• [Task description]: Write out each of the records below word for word, leaving nothing out and changing nothing.

--- BEGIN Data provided ---

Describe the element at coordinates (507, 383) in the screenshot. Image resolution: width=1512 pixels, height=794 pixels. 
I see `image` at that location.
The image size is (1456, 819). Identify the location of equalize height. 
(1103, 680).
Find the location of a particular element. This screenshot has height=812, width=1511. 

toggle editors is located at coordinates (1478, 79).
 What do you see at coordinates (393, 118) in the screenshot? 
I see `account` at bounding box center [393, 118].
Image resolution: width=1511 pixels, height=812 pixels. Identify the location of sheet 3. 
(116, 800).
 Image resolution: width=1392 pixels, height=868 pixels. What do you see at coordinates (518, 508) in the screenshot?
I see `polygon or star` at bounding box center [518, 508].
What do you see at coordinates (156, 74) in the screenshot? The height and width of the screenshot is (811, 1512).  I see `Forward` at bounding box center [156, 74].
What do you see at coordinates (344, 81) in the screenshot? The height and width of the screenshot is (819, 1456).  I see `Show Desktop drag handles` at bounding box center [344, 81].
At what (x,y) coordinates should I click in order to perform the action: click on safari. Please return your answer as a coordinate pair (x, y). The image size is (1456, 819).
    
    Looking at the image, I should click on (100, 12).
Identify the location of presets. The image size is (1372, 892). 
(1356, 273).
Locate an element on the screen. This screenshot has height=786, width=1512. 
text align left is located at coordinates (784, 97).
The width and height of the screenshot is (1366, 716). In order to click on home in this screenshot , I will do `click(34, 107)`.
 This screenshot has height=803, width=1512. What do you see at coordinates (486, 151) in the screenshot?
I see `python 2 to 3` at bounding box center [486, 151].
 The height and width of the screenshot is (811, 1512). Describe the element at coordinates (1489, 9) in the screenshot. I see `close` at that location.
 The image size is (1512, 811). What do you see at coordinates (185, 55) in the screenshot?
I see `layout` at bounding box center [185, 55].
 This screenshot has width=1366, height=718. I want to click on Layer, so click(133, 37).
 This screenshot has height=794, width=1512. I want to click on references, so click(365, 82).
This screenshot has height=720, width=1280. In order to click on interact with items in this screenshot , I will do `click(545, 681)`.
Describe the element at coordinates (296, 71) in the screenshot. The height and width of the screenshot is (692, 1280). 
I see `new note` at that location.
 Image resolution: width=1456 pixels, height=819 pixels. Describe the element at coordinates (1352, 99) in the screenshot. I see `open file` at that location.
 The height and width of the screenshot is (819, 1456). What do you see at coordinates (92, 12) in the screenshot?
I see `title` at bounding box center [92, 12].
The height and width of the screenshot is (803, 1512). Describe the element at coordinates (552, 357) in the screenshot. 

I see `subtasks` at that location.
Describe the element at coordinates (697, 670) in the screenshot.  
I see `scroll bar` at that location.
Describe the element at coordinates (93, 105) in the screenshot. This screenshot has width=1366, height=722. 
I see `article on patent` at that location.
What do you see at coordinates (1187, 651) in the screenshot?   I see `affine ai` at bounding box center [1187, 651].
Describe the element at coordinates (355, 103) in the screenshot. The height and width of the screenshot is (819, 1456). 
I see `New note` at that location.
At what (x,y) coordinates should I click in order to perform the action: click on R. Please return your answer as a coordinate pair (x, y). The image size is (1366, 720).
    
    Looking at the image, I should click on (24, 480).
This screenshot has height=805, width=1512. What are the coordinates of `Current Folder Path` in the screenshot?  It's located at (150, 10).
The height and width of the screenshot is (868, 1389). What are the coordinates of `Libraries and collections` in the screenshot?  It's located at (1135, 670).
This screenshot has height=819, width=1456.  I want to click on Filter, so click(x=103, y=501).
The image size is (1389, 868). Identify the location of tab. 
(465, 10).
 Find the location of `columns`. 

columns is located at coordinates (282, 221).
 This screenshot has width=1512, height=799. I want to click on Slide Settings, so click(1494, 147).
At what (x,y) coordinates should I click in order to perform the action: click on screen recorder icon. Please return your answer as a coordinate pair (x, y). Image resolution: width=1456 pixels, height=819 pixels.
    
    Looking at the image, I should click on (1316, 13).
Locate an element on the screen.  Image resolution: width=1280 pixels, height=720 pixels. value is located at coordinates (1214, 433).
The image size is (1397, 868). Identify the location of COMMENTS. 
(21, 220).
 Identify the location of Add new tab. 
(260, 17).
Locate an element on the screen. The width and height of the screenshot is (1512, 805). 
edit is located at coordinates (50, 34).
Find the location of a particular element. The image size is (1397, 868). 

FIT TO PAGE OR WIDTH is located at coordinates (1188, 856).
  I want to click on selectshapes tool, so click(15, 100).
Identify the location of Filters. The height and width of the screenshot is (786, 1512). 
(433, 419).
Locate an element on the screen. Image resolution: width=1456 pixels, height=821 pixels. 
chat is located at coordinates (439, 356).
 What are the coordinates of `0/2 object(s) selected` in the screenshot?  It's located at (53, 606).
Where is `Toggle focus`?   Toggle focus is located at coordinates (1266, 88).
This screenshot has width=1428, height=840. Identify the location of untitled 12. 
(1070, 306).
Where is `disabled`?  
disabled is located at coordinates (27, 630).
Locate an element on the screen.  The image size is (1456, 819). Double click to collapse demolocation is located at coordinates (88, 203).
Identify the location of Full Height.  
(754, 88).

--- END Data provided ---

• [Task answer]:
Describe the element at coordinates (507, 383) in the screenshot. Image resolution: width=1512 pixels, height=794 pixels. 
I see `image` at that location.
The image size is (1456, 819). Identify the location of equalize height. 
(1103, 680).
Find the location of a particular element. This screenshot has height=812, width=1511. 

toggle editors is located at coordinates (1478, 79).
 What do you see at coordinates (393, 118) in the screenshot? 
I see `account` at bounding box center [393, 118].
Image resolution: width=1511 pixels, height=812 pixels. Identify the location of sheet 3. 
(116, 800).
 Image resolution: width=1392 pixels, height=868 pixels. What do you see at coordinates (518, 508) in the screenshot?
I see `polygon or star` at bounding box center [518, 508].
What do you see at coordinates (156, 74) in the screenshot? The height and width of the screenshot is (811, 1512).  I see `Forward` at bounding box center [156, 74].
What do you see at coordinates (344, 81) in the screenshot? The height and width of the screenshot is (819, 1456).  I see `Show Desktop drag handles` at bounding box center [344, 81].
At what (x,y) coordinates should I click in order to perform the action: click on safari. Please return your answer as a coordinate pair (x, y). The image size is (1456, 819).
    
    Looking at the image, I should click on (100, 12).
Identify the location of presets. The image size is (1372, 892). 
(1356, 273).
Locate an element on the screen. This screenshot has height=786, width=1512. 
text align left is located at coordinates (784, 97).
The width and height of the screenshot is (1366, 716). In order to click on home in this screenshot , I will do `click(34, 107)`.
 This screenshot has height=803, width=1512. What do you see at coordinates (486, 151) in the screenshot?
I see `python 2 to 3` at bounding box center [486, 151].
 The height and width of the screenshot is (811, 1512). Describe the element at coordinates (1489, 9) in the screenshot. I see `close` at that location.
 The image size is (1512, 811). What do you see at coordinates (185, 55) in the screenshot?
I see `layout` at bounding box center [185, 55].
 This screenshot has width=1366, height=718. I want to click on Layer, so click(133, 37).
 This screenshot has height=794, width=1512. I want to click on references, so click(365, 82).
This screenshot has height=720, width=1280. In order to click on interact with items in this screenshot , I will do `click(545, 681)`.
Describe the element at coordinates (296, 71) in the screenshot. The height and width of the screenshot is (692, 1280). 
I see `new note` at that location.
 Image resolution: width=1456 pixels, height=819 pixels. Describe the element at coordinates (1352, 99) in the screenshot. I see `open file` at that location.
 The height and width of the screenshot is (819, 1456). What do you see at coordinates (92, 12) in the screenshot?
I see `title` at bounding box center [92, 12].
The height and width of the screenshot is (803, 1512). Describe the element at coordinates (552, 357) in the screenshot. 

I see `subtasks` at that location.
Describe the element at coordinates (697, 670) in the screenshot.  
I see `scroll bar` at that location.
Describe the element at coordinates (93, 105) in the screenshot. This screenshot has width=1366, height=722. 
I see `article on patent` at that location.
What do you see at coordinates (1187, 651) in the screenshot?   I see `affine ai` at bounding box center [1187, 651].
Describe the element at coordinates (355, 103) in the screenshot. The height and width of the screenshot is (819, 1456). 
I see `New note` at that location.
At what (x,y) coordinates should I click in order to perform the action: click on R. Please return your answer as a coordinate pair (x, y). The image size is (1366, 720).
    
    Looking at the image, I should click on (24, 480).
This screenshot has height=805, width=1512. What are the coordinates of `Current Folder Path` in the screenshot?  It's located at (150, 10).
The height and width of the screenshot is (868, 1389). What are the coordinates of `Libraries and collections` in the screenshot?  It's located at (1135, 670).
This screenshot has height=819, width=1456.  I want to click on Filter, so click(x=103, y=501).
The image size is (1389, 868). Identify the location of tab. 
(465, 10).
 Find the location of `columns`. 

columns is located at coordinates (282, 221).
 This screenshot has width=1512, height=799. I want to click on Slide Settings, so click(1494, 147).
At what (x,y) coordinates should I click in order to perform the action: click on screen recorder icon. Please return your answer as a coordinate pair (x, y). Image resolution: width=1456 pixels, height=819 pixels.
    
    Looking at the image, I should click on (1316, 13).
Locate an element on the screen.  Image resolution: width=1280 pixels, height=720 pixels. value is located at coordinates (1214, 433).
The image size is (1397, 868). Identify the location of COMMENTS. 
(21, 220).
 Identify the location of Add new tab. 
(260, 17).
Locate an element on the screen. The width and height of the screenshot is (1512, 805). 
edit is located at coordinates (50, 34).
Find the location of a particular element. The image size is (1397, 868). 

FIT TO PAGE OR WIDTH is located at coordinates (1188, 856).
  I want to click on selectshapes tool, so click(15, 100).
Identify the location of Filters. The height and width of the screenshot is (786, 1512). 
(433, 419).
Locate an element on the screen. Image resolution: width=1456 pixels, height=821 pixels. 
chat is located at coordinates (439, 356).
 What are the coordinates of `0/2 object(s) selected` in the screenshot?  It's located at (53, 606).
Where is `Toggle focus`?   Toggle focus is located at coordinates (1266, 88).
This screenshot has width=1428, height=840. Identify the location of untitled 12. 
(1070, 306).
Where is `disabled`?  
disabled is located at coordinates (27, 630).
Locate an element on the screen.  The image size is (1456, 819). Double click to collapse demolocation is located at coordinates (88, 203).
Identify the location of Full Height.  
(754, 88).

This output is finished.